== Prompt ==
Quote all of the data below word for word, keeping every line as it appears.

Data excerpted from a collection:

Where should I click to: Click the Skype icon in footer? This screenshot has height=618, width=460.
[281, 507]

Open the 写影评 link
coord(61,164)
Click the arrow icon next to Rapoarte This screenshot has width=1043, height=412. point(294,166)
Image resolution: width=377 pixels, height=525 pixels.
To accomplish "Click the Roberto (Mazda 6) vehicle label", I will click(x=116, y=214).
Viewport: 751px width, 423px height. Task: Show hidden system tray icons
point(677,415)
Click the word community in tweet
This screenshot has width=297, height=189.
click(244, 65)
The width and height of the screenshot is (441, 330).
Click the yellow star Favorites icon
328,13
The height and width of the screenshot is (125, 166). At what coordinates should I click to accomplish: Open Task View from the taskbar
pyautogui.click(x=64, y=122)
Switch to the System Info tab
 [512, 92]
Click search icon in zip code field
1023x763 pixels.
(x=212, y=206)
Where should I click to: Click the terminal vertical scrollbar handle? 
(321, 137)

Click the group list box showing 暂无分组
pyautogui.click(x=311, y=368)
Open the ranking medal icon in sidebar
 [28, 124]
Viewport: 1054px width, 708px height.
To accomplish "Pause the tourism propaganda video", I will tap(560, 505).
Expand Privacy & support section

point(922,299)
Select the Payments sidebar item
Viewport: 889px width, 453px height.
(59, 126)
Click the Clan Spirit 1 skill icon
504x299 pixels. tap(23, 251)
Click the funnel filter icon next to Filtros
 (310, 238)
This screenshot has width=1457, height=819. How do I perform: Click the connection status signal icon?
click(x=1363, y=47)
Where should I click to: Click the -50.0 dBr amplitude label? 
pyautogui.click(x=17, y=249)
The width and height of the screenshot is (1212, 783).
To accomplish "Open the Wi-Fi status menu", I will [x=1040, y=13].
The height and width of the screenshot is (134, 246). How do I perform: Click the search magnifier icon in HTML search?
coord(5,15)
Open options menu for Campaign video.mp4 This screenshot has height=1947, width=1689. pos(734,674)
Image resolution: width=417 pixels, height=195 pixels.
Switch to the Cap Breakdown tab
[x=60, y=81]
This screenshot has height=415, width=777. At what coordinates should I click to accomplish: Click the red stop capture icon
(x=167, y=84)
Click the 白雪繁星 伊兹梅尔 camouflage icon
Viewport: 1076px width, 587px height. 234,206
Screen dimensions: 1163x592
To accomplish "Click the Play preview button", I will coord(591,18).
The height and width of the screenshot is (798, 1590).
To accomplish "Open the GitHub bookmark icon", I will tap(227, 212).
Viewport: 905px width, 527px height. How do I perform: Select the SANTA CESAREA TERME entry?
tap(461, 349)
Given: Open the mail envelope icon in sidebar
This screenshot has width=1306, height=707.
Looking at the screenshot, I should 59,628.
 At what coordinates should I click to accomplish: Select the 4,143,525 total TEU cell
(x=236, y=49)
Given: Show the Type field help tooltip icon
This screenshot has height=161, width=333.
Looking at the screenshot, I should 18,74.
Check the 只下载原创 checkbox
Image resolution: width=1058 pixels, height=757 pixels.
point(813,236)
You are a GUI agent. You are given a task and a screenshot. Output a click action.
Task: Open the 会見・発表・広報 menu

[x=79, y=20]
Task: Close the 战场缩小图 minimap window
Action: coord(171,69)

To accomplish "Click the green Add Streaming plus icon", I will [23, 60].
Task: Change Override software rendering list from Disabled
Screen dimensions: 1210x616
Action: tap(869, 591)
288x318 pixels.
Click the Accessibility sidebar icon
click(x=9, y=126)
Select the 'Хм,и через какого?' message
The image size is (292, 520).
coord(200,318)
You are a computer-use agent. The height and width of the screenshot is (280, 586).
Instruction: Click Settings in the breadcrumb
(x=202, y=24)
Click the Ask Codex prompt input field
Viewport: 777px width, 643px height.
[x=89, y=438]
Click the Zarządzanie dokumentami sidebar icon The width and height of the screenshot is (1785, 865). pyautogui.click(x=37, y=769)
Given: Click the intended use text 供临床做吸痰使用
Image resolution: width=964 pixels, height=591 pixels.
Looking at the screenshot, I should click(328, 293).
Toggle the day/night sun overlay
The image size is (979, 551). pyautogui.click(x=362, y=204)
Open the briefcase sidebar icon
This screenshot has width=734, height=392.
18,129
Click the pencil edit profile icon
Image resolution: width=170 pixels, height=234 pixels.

== Reply ==
Where should I click to: Click the Skype icon in footer? This screenshot has height=618, width=460.
[281, 507]

Open the 写影评 link
coord(61,164)
Click the arrow icon next to Rapoarte This screenshot has width=1043, height=412. point(294,166)
Image resolution: width=377 pixels, height=525 pixels.
To accomplish "Click the Roberto (Mazda 6) vehicle label", I will click(x=116, y=214).
Viewport: 751px width, 423px height. Task: Show hidden system tray icons
point(677,415)
Click the word community in tweet
This screenshot has width=297, height=189.
click(244, 65)
The width and height of the screenshot is (441, 330).
Click the yellow star Favorites icon
328,13
The height and width of the screenshot is (125, 166). At what coordinates should I click to accomplish: Open Task View from the taskbar
pyautogui.click(x=64, y=122)
Switch to the System Info tab
 [512, 92]
Click search icon in zip code field
1023x763 pixels.
(x=212, y=206)
Where should I click to: Click the terminal vertical scrollbar handle? 
(321, 137)

Click the group list box showing 暂无分组
pyautogui.click(x=311, y=368)
Open the ranking medal icon in sidebar
 [28, 124]
Viewport: 1054px width, 708px height.
To accomplish "Pause the tourism propaganda video", I will tap(560, 505).
Expand Privacy & support section

point(922,299)
Select the Payments sidebar item
Viewport: 889px width, 453px height.
(59, 126)
Click the Clan Spirit 1 skill icon
504x299 pixels. tap(23, 251)
Click the funnel filter icon next to Filtros
 (310, 238)
This screenshot has width=1457, height=819. How do I perform: Click the connection status signal icon?
click(x=1363, y=47)
Where should I click to: Click the -50.0 dBr amplitude label? 
pyautogui.click(x=17, y=249)
The width and height of the screenshot is (1212, 783).
To accomplish "Open the Wi-Fi status menu", I will [x=1040, y=13].
The height and width of the screenshot is (134, 246). How do I perform: Click the search magnifier icon in HTML search?
coord(5,15)
Open options menu for Campaign video.mp4 This screenshot has height=1947, width=1689. pos(734,674)
Image resolution: width=417 pixels, height=195 pixels.
Switch to the Cap Breakdown tab
[x=60, y=81]
This screenshot has height=415, width=777. At what coordinates should I click to accomplish: Click the red stop capture icon
(x=167, y=84)
Click the 白雪繁星 伊兹梅尔 camouflage icon
Viewport: 1076px width, 587px height. 234,206
Screen dimensions: 1163x592
To accomplish "Click the Play preview button", I will coord(591,18).
The height and width of the screenshot is (798, 1590).
To accomplish "Open the GitHub bookmark icon", I will tap(227, 212).
Viewport: 905px width, 527px height. How do I perform: Select the SANTA CESAREA TERME entry?
tap(461, 349)
Given: Open the mail envelope icon in sidebar
This screenshot has width=1306, height=707.
Looking at the screenshot, I should 59,628.
 At what coordinates should I click to accomplish: Select the 4,143,525 total TEU cell
(x=236, y=49)
Given: Show the Type field help tooltip icon
This screenshot has height=161, width=333.
Looking at the screenshot, I should 18,74.
Check the 只下载原创 checkbox
Image resolution: width=1058 pixels, height=757 pixels.
point(813,236)
You are a GUI agent. You are given a task and a screenshot. Output a click action.
Task: Open the 会見・発表・広報 menu

[x=79, y=20]
Task: Close the 战场缩小图 minimap window
Action: coord(171,69)

To accomplish "Click the green Add Streaming plus icon", I will [23, 60].
Task: Change Override software rendering list from Disabled
Screen dimensions: 1210x616
Action: tap(869, 591)
288x318 pixels.
Click the Accessibility sidebar icon
click(x=9, y=126)
Select the 'Хм,и через какого?' message
The image size is (292, 520).
coord(200,318)
You are a computer-use agent. The height and width of the screenshot is (280, 586).
Instruction: Click Settings in the breadcrumb
(x=202, y=24)
Click the Ask Codex prompt input field
Viewport: 777px width, 643px height.
[x=89, y=438]
Click the Zarządzanie dokumentami sidebar icon The width and height of the screenshot is (1785, 865). pyautogui.click(x=37, y=769)
Given: Click the intended use text 供临床做吸痰使用
Image resolution: width=964 pixels, height=591 pixels.
Looking at the screenshot, I should click(328, 293).
Toggle the day/night sun overlay
The image size is (979, 551). pyautogui.click(x=362, y=204)
Open the briefcase sidebar icon
This screenshot has width=734, height=392.
18,129
Click the pencil edit profile icon
Image resolution: width=170 pixels, height=234 pixels.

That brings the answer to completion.